Faktor penghalang utama adalah dosen dan mahasiswa yang tidak menciptakan iklim akademik perguruan tinggi. Tawuran, perkelahian, dan anarkisme menjadi bagian kosakata citra Makassar. Maka tepatlah kepemimpinan periode awal Prof. Idrus Paturusi justru berusaha membangun Citra Unhas. Semoga di akhir periode kepemimpinan beliau ini, sudah meletakkan dasar bagi Citra Unhas tersebut.
Tidak hanya Unhas. Universitas Negeri Makassar (UNM) yang juga menjadi pilar pendidikan tinggi di Makassar perlu berusaha untuk itu. WCU lagi-lagi terhalang dengan adanya “tembok Gaza” di Parang Tambung. Pertikaian demi pertikaian antara Fakultas Teknik dan Fakultas Seni. Keduanya berselisih yang selalu dimulai dari ketersinggungan. Akhirnya ketersinggungan ini berbuah kematian.
Betapa, perguruan tinggi menjadi sebab berakhirnya kehidupan jiwa. Bangsa dan negara kehilangan potensi dari seorang anak yang dapat saja kelak akan menjadi warga negara yang baik. Tetapi karena pola “jalur Gaza” yang ada itu akhirnya harus merelakan namanya menjadi tumbal hubungan senior-yunior yang sudah berlangsung sejak jaman dulu. Tetapi bukan sejak Adam dan Hawa. Hanya saja pola Qabil dan Habil-lah yang juga mewarnai kematian itu.
Lalu, Universitas Islam Negeri Alauddin yang juga berada di Makassar Raya. Perkelahian yang juga dilakoni oleh fakultas teknik. Tetapi kadang yang berkelahi bukan fakultas ini dengan fakultas lain, tetapi justru antar jurusan dalam fakultas yang sama. Visi universitas yang berikhtiar mewujudkan kampus peradaban menjadi sia-sia belaka.
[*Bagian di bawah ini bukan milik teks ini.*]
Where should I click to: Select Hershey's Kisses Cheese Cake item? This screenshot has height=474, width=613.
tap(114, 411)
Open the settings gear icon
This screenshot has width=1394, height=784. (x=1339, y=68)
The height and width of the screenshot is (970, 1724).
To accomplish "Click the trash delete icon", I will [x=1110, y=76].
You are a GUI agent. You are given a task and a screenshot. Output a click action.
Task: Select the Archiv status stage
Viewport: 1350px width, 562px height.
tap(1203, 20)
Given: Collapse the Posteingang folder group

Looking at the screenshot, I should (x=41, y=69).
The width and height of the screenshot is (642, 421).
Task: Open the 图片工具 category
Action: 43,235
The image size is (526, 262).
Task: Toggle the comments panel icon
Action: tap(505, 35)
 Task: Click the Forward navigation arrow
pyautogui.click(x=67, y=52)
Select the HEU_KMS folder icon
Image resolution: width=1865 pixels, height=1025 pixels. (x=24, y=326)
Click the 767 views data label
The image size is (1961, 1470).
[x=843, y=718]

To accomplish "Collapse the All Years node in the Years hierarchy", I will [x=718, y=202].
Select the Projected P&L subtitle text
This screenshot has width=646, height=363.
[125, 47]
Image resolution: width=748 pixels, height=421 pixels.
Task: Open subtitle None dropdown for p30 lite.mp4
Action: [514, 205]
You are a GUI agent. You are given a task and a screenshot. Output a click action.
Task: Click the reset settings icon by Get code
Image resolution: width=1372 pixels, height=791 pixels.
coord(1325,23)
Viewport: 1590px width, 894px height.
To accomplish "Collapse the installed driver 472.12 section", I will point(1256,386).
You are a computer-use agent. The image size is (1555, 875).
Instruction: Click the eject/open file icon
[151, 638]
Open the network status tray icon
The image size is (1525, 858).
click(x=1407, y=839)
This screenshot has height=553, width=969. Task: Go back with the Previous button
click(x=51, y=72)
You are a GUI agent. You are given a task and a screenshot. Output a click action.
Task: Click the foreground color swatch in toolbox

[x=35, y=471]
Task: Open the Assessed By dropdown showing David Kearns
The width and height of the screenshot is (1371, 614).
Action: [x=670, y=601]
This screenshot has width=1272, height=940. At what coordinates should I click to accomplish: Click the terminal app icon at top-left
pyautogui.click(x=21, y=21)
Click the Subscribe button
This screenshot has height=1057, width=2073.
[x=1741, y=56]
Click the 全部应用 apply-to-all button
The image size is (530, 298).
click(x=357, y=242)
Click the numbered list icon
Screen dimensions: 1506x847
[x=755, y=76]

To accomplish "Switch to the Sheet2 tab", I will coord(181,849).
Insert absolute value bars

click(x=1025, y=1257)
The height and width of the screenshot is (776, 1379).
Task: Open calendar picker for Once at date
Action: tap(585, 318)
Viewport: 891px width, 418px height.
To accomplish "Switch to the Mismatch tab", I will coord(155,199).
Tidak ada tempat bagi perkelahian dan pembakaran dalam peradaban.
Workshop Concept to Reality yang saya ikuti selama 3 hari bertempat di Fakultas Ekonomi Unhas semakin memberi tempat saya bagi keyakinan bahwa Unhas sangat layak menjadi universitas kelas dunia. Tempat, fasilitas, sumber daya, semuanya sudah tersedia. Lalu apa yang menjadi penghalang? Salah satu jawabnya ukuran tentang sebuah kebanggaan. Mungkin saja, ini hanya mungkin, karena belum diverifikasi dengan baik “tidak ada menara ilmu” yang menjadi acuan. Mestinya yang menjadi ukuran, publikasi ilmiah, buku, jurnal, dan aktivitas penelitian.
Bukan material seperti mobil keluaran terbaru, kendaraan, dan juga gadget lainnya. Begitu juga dengan diskusi yang berlangsung di ruang-ruang informal fakultas dan rektorat. Semuanya harus dipenuhi dengan Tri Dharma Perguruan Tinggi, Pendidikan dan Pengajaran, Penelitian, dan Pengabdian Masyarakat. Sesungguhnya sistem sudah ada, tinggal menggunakan sistem itu menjadi aplikasi. Diperlukan juga pemimpin yang menjadi kapten bagi kesebelasan yang bernama “perguruan tinggi”. Tanpa itu, maka akan sia-sia semua sumber daya yang ada. Akhirnya dengan usia yang sedemikian tua itu, belum ada satupun perguruan tinggi kita di Makassar yang mampu menduduki tempat utama. Tidak perlu tingkat dunia, cukup Asia dahulu. Namun, itu masih angan-angan.
Mahasiswa menjadi pilar utama bagi perubahan ini. Mereka dengan darah muda, semangat, dan kobaran idealisme sesungguhnya dapat menjadi kontributor utama bagi cita-cita ini. Hanya saja, mereka lebih suka berkelahi, lalu kalau mengadakan demonstrasi bukan dengan jalan damai tetapi selalu memilih jalan kekerasan. Entah sampai kapan, tetapi kalau ini terus yang menjadi pilihan, maka Makassar dapat saja layak diberikan gelar Kota Kasar.